GIVEN PASSAGE:
BEGIN

Friday, September 11, 2009

St. Chrysostom Metropolitan of Smyrna the New Ethno-Hieromartyr, and those with him

Icon of St. Chrysostom the New Ethno-Hieromartyr, Metropolitan of Smyrna (taken from: http://www.imdramas.gr/dt/view_dt.php?dt_id=36)
  
"To the angel of the church in Smyrna write: These are the words of him who is the First and the Last, who died and came to life again. I know your afflictions and your poverty—yet you are rich! I know the slander of those who say they are Jews and are not, but are a synagogue of Satan. Do not be afraid of what you are about to suffer. I tell you, the devil will put some of you in prison to test you, and you will suffer persecution for ten days. Be faithful, even to the point of death, and I will give you the crown of life. He who has an ear, let him hear what the Spirit says to the churches. He who overcomes will not be hurt at all by the second death."

END

YOUR ASSIGNMENT:
Please copy the passage on St. Chrysostom word for word, between "St. Chrysostom Metropolitan" and "(taken from: http://www.imdramas.gr/dt/view_dt.php?dt_id=36)", inclusive. The listing has no connection to the passage on St. Chrysostom.

RECORD EXTRACTS:

BEGIN

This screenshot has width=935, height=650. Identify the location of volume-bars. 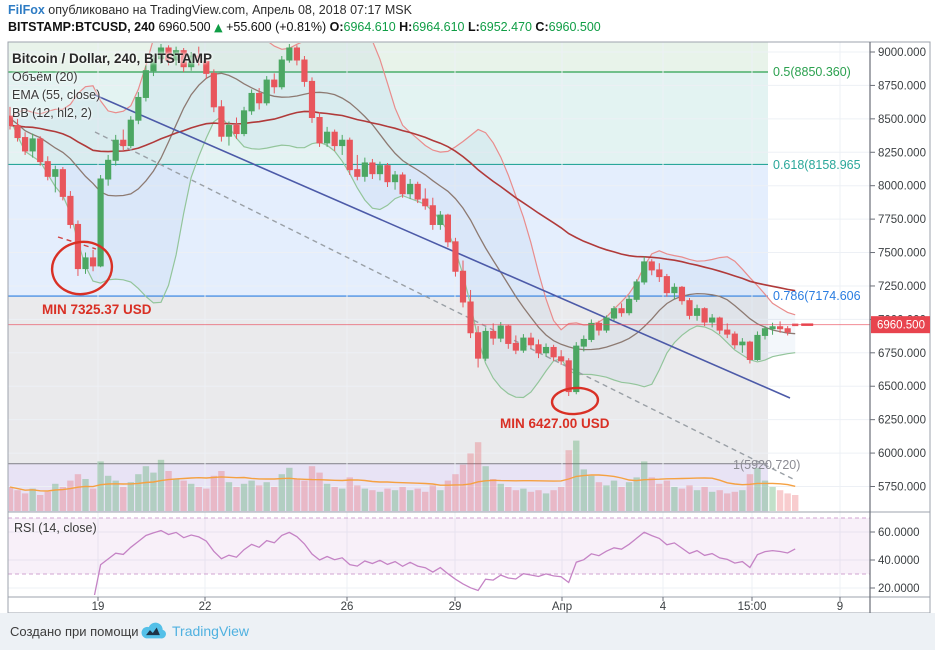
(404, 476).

END
BEGIN

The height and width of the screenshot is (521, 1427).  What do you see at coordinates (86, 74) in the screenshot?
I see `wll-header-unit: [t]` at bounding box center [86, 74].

END
BEGIN

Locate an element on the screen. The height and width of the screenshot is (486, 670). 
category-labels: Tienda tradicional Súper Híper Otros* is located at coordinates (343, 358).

END

EXERCISE RESULT:
St. Chrysostom Metropolitan of Smyrna the New Ethno-Hieromartyr, and those with him

Icon of St. Chrysostom the New Ethno-Hieromartyr, Metropolitan of Smyrna (taken from: http://www.imdramas.gr/dt/view_dt.php?dt_id=36)